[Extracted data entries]
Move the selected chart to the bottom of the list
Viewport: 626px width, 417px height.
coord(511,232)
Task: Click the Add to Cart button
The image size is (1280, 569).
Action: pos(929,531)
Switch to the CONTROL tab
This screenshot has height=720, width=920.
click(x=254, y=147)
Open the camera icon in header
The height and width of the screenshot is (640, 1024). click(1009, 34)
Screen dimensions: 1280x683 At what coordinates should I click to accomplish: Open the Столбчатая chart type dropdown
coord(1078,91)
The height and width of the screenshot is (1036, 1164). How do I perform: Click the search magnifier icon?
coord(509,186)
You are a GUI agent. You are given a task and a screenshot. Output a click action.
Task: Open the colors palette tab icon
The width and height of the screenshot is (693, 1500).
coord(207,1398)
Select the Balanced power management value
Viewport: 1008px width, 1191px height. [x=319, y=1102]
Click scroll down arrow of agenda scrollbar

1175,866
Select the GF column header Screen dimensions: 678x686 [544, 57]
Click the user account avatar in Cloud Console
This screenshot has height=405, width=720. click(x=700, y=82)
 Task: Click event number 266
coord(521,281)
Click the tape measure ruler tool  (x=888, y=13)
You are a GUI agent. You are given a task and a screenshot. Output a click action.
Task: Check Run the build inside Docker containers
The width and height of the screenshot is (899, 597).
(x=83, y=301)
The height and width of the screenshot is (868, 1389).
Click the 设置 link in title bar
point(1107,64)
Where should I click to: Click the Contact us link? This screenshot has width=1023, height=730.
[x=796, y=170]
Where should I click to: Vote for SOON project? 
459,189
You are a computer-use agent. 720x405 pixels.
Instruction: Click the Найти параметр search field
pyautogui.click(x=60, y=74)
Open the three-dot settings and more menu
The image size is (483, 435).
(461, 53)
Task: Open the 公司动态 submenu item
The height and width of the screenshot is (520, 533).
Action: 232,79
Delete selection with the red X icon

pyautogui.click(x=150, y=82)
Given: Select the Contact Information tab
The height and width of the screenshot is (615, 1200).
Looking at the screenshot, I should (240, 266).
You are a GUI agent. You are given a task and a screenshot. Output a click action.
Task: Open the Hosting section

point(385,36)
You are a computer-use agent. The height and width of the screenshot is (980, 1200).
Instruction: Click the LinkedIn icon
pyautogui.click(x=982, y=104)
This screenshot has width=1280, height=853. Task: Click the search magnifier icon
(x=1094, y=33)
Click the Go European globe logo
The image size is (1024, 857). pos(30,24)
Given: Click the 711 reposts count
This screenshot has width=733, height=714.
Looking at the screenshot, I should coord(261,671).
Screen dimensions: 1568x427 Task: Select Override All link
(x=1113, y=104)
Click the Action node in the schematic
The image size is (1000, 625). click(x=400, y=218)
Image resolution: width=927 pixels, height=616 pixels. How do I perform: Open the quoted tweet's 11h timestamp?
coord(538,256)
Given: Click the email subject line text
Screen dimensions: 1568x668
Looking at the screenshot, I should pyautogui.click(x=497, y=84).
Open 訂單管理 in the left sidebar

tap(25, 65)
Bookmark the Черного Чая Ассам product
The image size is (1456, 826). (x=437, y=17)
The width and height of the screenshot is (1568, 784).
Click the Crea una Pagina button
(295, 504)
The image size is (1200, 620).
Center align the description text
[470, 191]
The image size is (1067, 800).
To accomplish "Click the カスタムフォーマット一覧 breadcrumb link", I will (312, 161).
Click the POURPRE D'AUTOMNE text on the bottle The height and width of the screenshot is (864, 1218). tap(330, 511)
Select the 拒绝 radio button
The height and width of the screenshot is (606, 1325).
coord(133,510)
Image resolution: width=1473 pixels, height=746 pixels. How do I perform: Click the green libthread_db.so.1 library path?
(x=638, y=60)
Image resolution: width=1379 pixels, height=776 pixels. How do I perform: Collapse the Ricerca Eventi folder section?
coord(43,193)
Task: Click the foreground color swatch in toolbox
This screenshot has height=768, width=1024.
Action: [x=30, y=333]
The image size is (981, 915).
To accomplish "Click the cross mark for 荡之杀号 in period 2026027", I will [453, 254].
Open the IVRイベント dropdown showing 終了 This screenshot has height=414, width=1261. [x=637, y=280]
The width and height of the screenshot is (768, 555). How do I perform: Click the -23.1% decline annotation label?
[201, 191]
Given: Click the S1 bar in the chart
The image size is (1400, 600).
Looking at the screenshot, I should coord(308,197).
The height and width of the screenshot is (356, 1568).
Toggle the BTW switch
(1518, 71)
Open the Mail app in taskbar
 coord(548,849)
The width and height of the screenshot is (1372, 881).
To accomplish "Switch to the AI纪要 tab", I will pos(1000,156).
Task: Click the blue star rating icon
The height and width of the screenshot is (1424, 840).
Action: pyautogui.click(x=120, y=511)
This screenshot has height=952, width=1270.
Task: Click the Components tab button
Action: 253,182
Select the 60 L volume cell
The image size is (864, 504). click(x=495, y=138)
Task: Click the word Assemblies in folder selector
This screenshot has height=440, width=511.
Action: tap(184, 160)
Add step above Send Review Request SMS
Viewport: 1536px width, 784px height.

**Exercise goal**. All of the entries above need to be retyped exactly.

**The completed task**.
Move the selected chart to the bottom of the list
Viewport: 626px width, 417px height.
coord(511,232)
Task: Click the Add to Cart button
The image size is (1280, 569).
Action: pos(929,531)
Switch to the CONTROL tab
This screenshot has height=720, width=920.
click(x=254, y=147)
Open the camera icon in header
The height and width of the screenshot is (640, 1024). click(1009, 34)
Screen dimensions: 1280x683 At what coordinates should I click to accomplish: Open the Столбчатая chart type dropdown
coord(1078,91)
The height and width of the screenshot is (1036, 1164). How do I perform: Click the search magnifier icon?
coord(509,186)
You are a GUI agent. You are given a task and a screenshot. Output a click action.
Task: Open the colors palette tab icon
The width and height of the screenshot is (693, 1500).
coord(207,1398)
Select the Balanced power management value
Viewport: 1008px width, 1191px height. [x=319, y=1102]
Click scroll down arrow of agenda scrollbar

1175,866
Select the GF column header Screen dimensions: 678x686 [544, 57]
Click the user account avatar in Cloud Console
This screenshot has height=405, width=720. click(x=700, y=82)
 Task: Click event number 266
coord(521,281)
Click the tape measure ruler tool  (x=888, y=13)
You are a GUI agent. You are given a task and a screenshot. Output a click action.
Task: Check Run the build inside Docker containers
The width and height of the screenshot is (899, 597).
(x=83, y=301)
The height and width of the screenshot is (868, 1389).
Click the 设置 link in title bar
point(1107,64)
Where should I click to: Click the Contact us link? This screenshot has width=1023, height=730.
[x=796, y=170]
Where should I click to: Vote for SOON project? 
459,189
You are a computer-use agent. 720x405 pixels.
Instruction: Click the Найти параметр search field
pyautogui.click(x=60, y=74)
Open the three-dot settings and more menu
The image size is (483, 435).
(461, 53)
Task: Open the 公司动态 submenu item
The height and width of the screenshot is (520, 533).
Action: 232,79
Delete selection with the red X icon

pyautogui.click(x=150, y=82)
Given: Select the Contact Information tab
The height and width of the screenshot is (615, 1200).
Looking at the screenshot, I should (240, 266).
You are a GUI agent. You are given a task and a screenshot. Output a click action.
Task: Open the Hosting section

point(385,36)
You are a computer-use agent. The height and width of the screenshot is (980, 1200).
Instruction: Click the LinkedIn icon
pyautogui.click(x=982, y=104)
This screenshot has width=1280, height=853. Task: Click the search magnifier icon
(x=1094, y=33)
Click the Go European globe logo
The image size is (1024, 857). pos(30,24)
Given: Click the 711 reposts count
This screenshot has width=733, height=714.
Looking at the screenshot, I should coord(261,671).
Screen dimensions: 1568x427 Task: Select Override All link
(x=1113, y=104)
Click the Action node in the schematic
The image size is (1000, 625). click(x=400, y=218)
Image resolution: width=927 pixels, height=616 pixels. How do I perform: Open the quoted tweet's 11h timestamp?
coord(538,256)
Given: Click the email subject line text
Screen dimensions: 1568x668
Looking at the screenshot, I should pyautogui.click(x=497, y=84).
Open 訂單管理 in the left sidebar

tap(25, 65)
Bookmark the Черного Чая Ассам product
The image size is (1456, 826). (x=437, y=17)
The width and height of the screenshot is (1568, 784).
Click the Crea una Pagina button
(295, 504)
The image size is (1200, 620).
Center align the description text
[470, 191]
The image size is (1067, 800).
To accomplish "Click the カスタムフォーマット一覧 breadcrumb link", I will (312, 161).
Click the POURPRE D'AUTOMNE text on the bottle The height and width of the screenshot is (864, 1218). tap(330, 511)
Select the 拒绝 radio button
The height and width of the screenshot is (606, 1325).
coord(133,510)
Image resolution: width=1473 pixels, height=746 pixels. How do I perform: Click the green libthread_db.so.1 library path?
(x=638, y=60)
Image resolution: width=1379 pixels, height=776 pixels. How do I perform: Collapse the Ricerca Eventi folder section?
coord(43,193)
Task: Click the foreground color swatch in toolbox
This screenshot has height=768, width=1024.
Action: [x=30, y=333]
The image size is (981, 915).
To accomplish "Click the cross mark for 荡之杀号 in period 2026027", I will [453, 254].
Open the IVRイベント dropdown showing 終了 This screenshot has height=414, width=1261. [x=637, y=280]
The width and height of the screenshot is (768, 555). How do I perform: Click the -23.1% decline annotation label?
[201, 191]
Given: Click the S1 bar in the chart
The image size is (1400, 600).
Looking at the screenshot, I should coord(308,197).
The height and width of the screenshot is (356, 1568).
Toggle the BTW switch
(1518, 71)
Open the Mail app in taskbar
 coord(548,849)
The width and height of the screenshot is (1372, 881).
To accomplish "Switch to the AI纪要 tab", I will pos(1000,156).
Task: Click the blue star rating icon
The height and width of the screenshot is (1424, 840).
Action: pyautogui.click(x=120, y=511)
This screenshot has height=952, width=1270.
Task: Click the Components tab button
Action: 253,182
Select the 60 L volume cell
The image size is (864, 504). click(x=495, y=138)
Task: Click the word Assemblies in folder selector
This screenshot has height=440, width=511.
Action: tap(184, 160)
Add step above Send Review Request SMS
Viewport: 1536px width, 784px height.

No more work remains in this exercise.